Exercise requirements: Print word for word the first line of the listing below and every line after it, through the line with "You are a computer-use". Leave out the pictures and the rest.

[Material for this task Boundary: Start]

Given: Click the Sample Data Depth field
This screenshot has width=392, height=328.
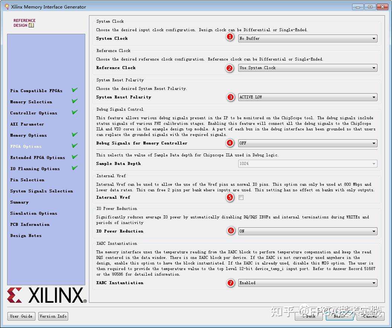Looking at the screenshot, I should (307, 163).
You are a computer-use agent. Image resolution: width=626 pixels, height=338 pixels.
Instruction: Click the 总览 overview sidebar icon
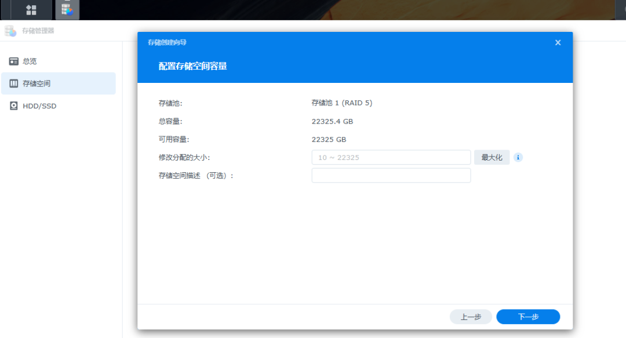coord(14,61)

[Material for this task Boundary: End]

Written solution:
Given: Click the Sample Data Depth field
This screenshot has width=392, height=328.
Looking at the screenshot, I should (307, 163).
You are a computer-use agent. Image resolution: width=626 pixels, height=338 pixels.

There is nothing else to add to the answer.